Sure, I love the times when I contact an artist and they give me audio & artwork within a month & both parties are good to go. But my favorite way of working remains the long incubation – the upcoming Byron Recital Hall was initiated around the same time I contacted Robert Beatty / Three Legged Race and there are a number of other artists who I contacted around the time of the comp whose cassettes I don’t foresee coming to light until April onward 2016. I have releases up until around VT36 mapped out. These will come out at a fairly quick clip, heaven allowing. If I suddenly stop moving units, well, then that will lead to a reorientation of goals. Currently the plan is to make it to VT50 & then disappear, though I also hope to release a handful of vinyl records – Good Area’s “Macbeth”, No Intention’s “Rabelais”, a handful of items from neglected contemporaries & an archival offering or two from buried artists who I find to be of some worth / import. Short answer – I currently have a lot of time on my hands, thus the increase in production. Natch.

The latest batch is relatively varied, in terms of your previous releases. How did this batch come together?

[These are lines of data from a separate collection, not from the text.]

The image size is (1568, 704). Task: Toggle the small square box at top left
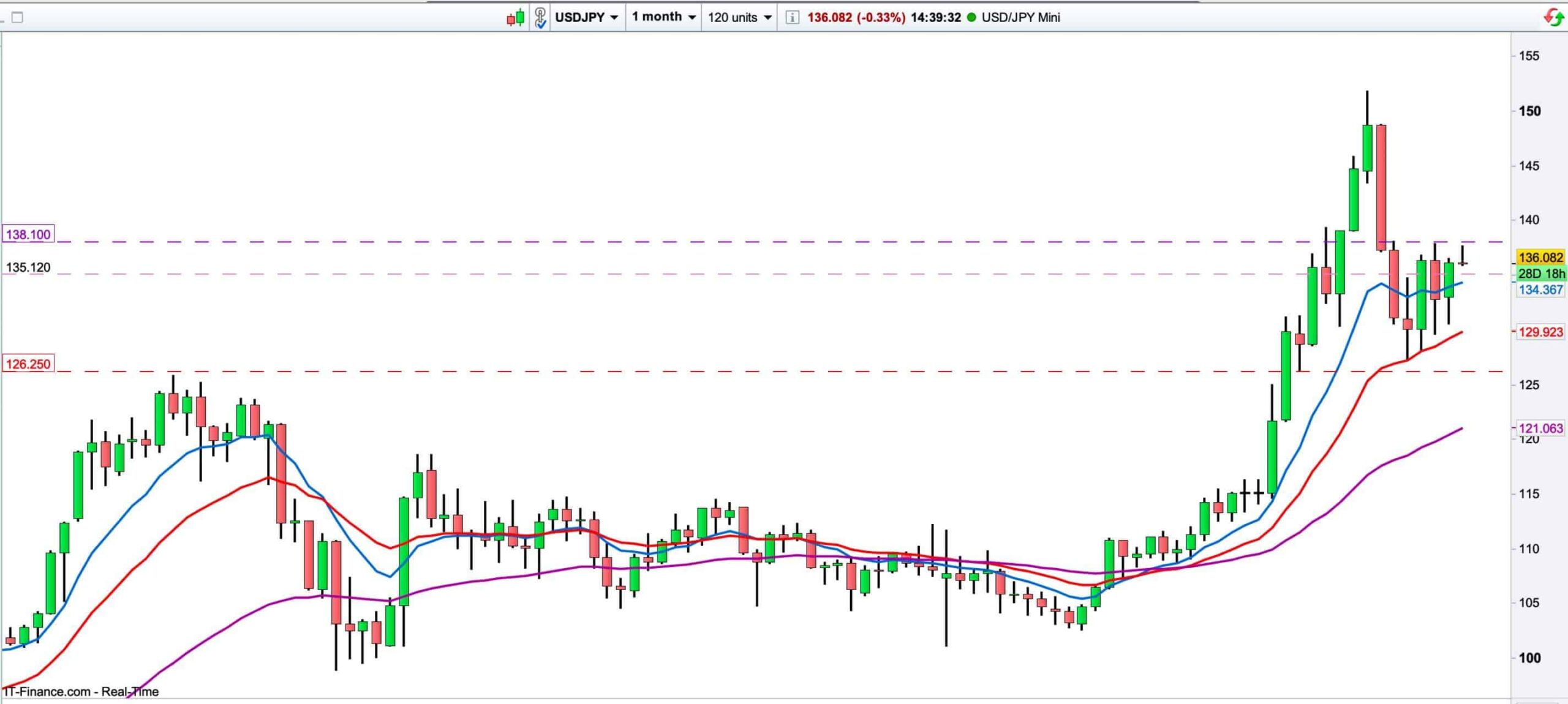17,17
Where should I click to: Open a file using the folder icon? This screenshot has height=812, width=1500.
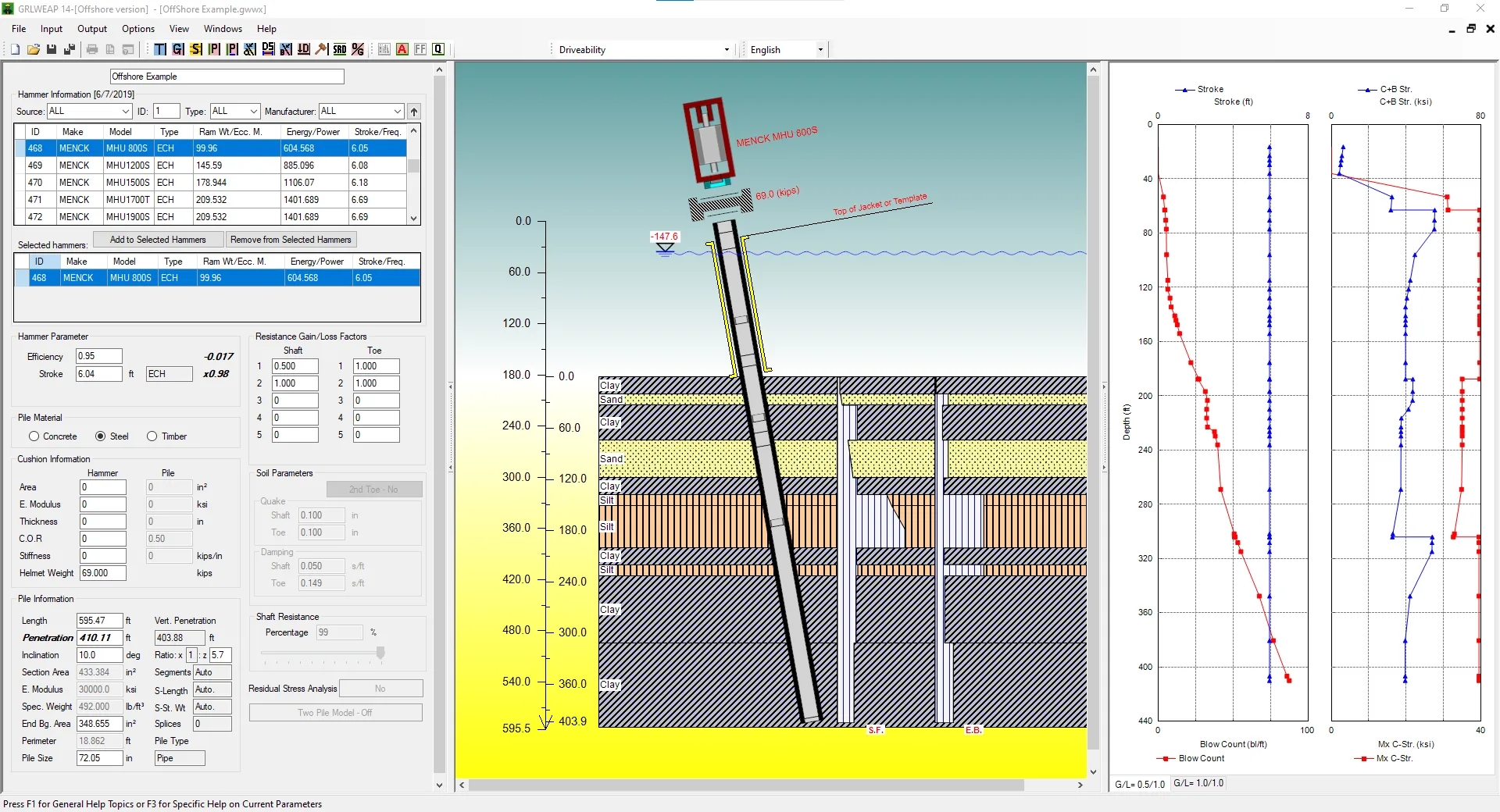click(x=33, y=49)
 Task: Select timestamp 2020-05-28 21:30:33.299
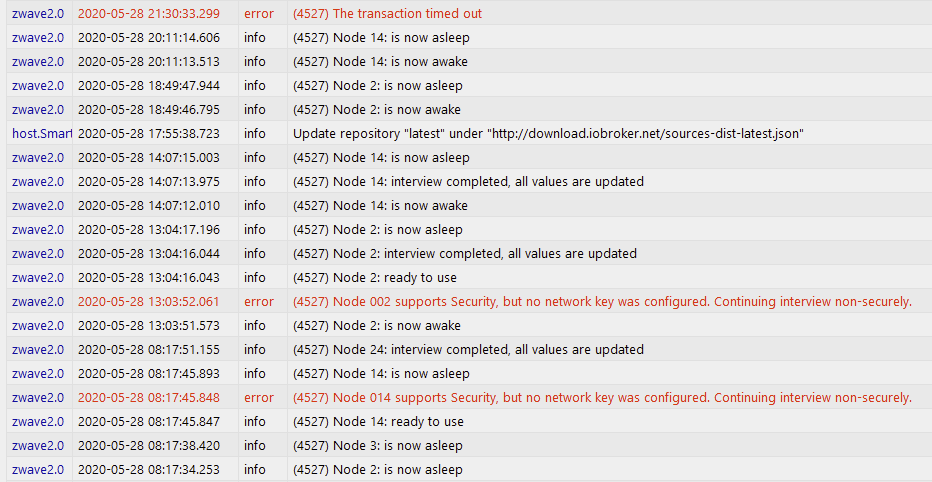(x=149, y=13)
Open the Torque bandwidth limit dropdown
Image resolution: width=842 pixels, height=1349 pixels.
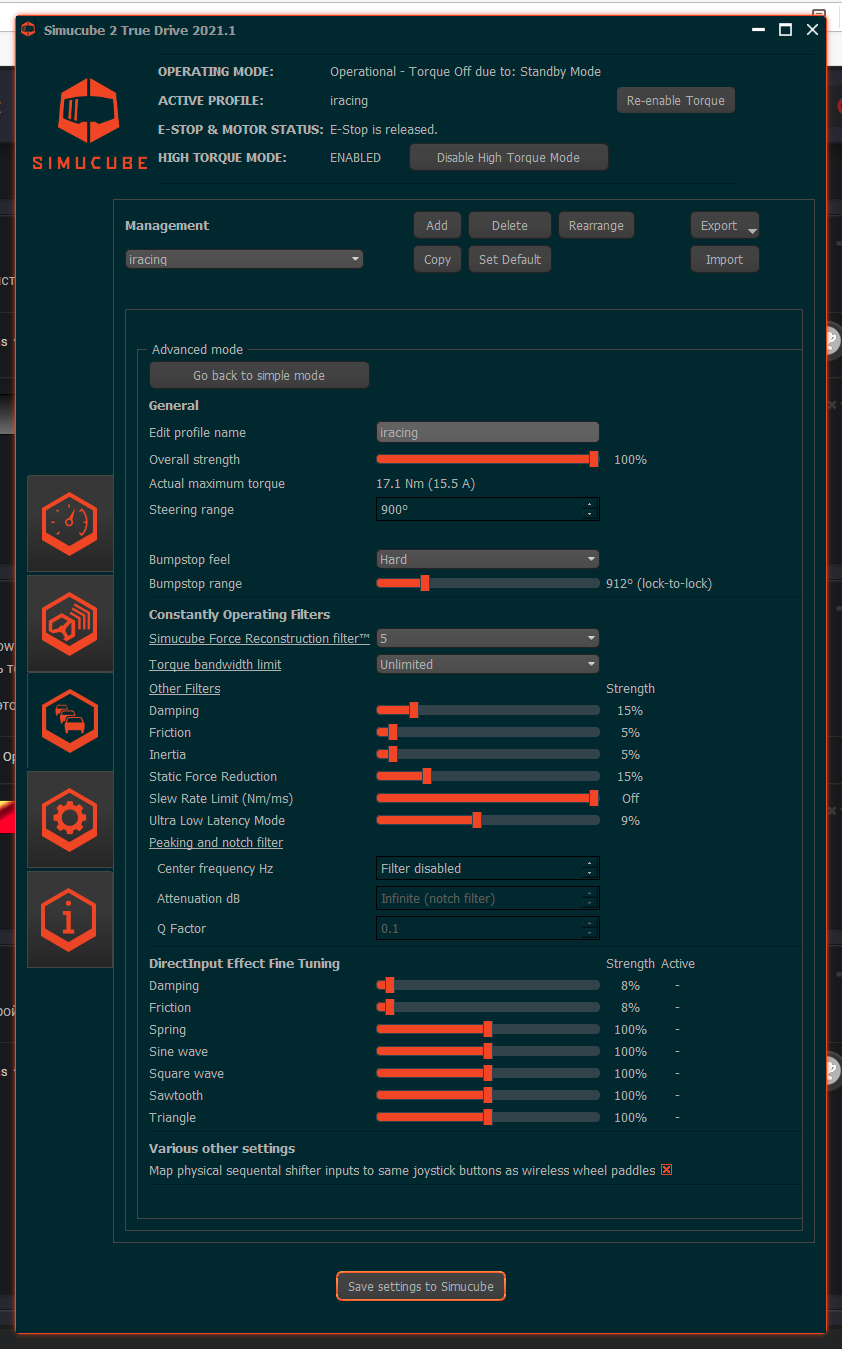[487, 664]
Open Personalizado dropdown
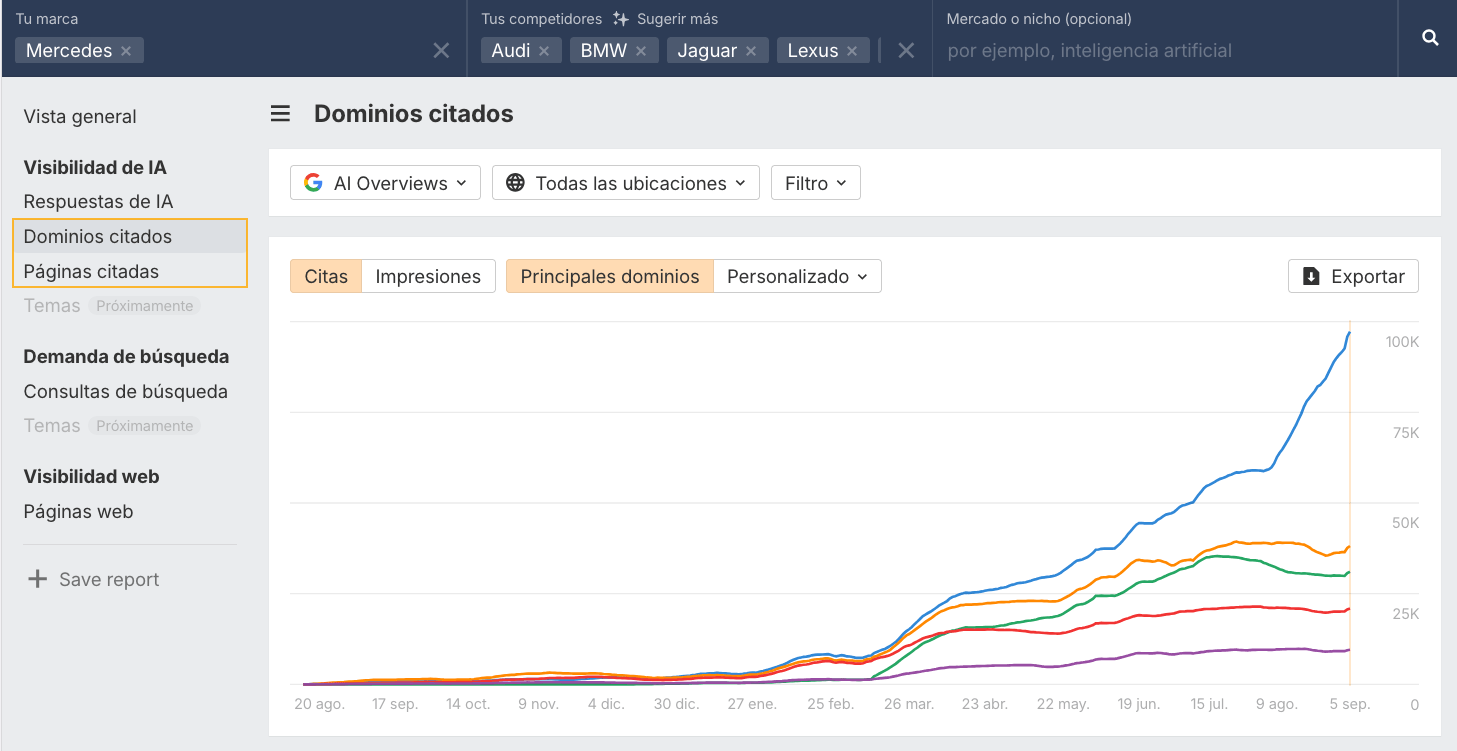This screenshot has height=751, width=1457. (797, 277)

This current batch is one of my favorite VT collections yet. That is to say, I find it one of the most left-field assemblages yet. Darksmith has been a favorite artist for a long time. Once Vitrine solidified as an extroverted label, Tom was put on the short list of dream projects I wanted to work with. Vitrine, to risk hyperbole, was started because of the efforts of projects such as Darksmith. Tom was incredibly easy to deal with and was incredibly accommodating every step of the way. He asked me if there was any figure I wanted depicted on the cover of the cassette and I asked him to draw Anna Kavan – author of the unsung SF classic Ice. 010001111000 has been, to this day, the only unsolicited submission which has manifest into an actual Vitrine release. It’s not on account of a lack of inspired material directed my way, rather, I’m a cranky curmudgeon, and I have a specific, jaundiced vision for the label. 010001111000 just so happened to dovetail into many of my obsessions and further illuminated aesthetic nooks and crannies heretofore untraveled by the label. Contact with artists past and present in Japan remains of singular concern for me, and despite the sometimes frustrating language barrier, I am striving to foster a better intravenous of exchange. Mel Bentley is a writer and poet who I met through a gallery event in Philadelphia which I helped curate called Poems in a Room. She was recommended to me as an inspired writer, I booked her and was subsequently blown away. Amelia is a fantastic poet and also someone I greatly admire personally. Like her, I also came out of the creative writing workshop program, but whereas I drifted off following undergrad into a miasma of tape music and alcohol abuse, Mel has since fostered strong contacts with amazing poets and garnered worthwhile archival jobs with Ubuweb & Penn. I personally feel that her and I occasionally intersect in terms of method, but she is much more sophisticated and developed in her approach, while I remain wild in method, due to a self-imposed explosion from academia and attendant alcohol abuse. Her cassette is one of my favorites which I have heretofore released. I am confident Amelia will accrue an impressive array of publishing credits in the near future. It’s an honor for me to work with her at this juncture. Her & I have discussed a collaborative effort, but that has been perpetually forestalled by my trenchant lassitude.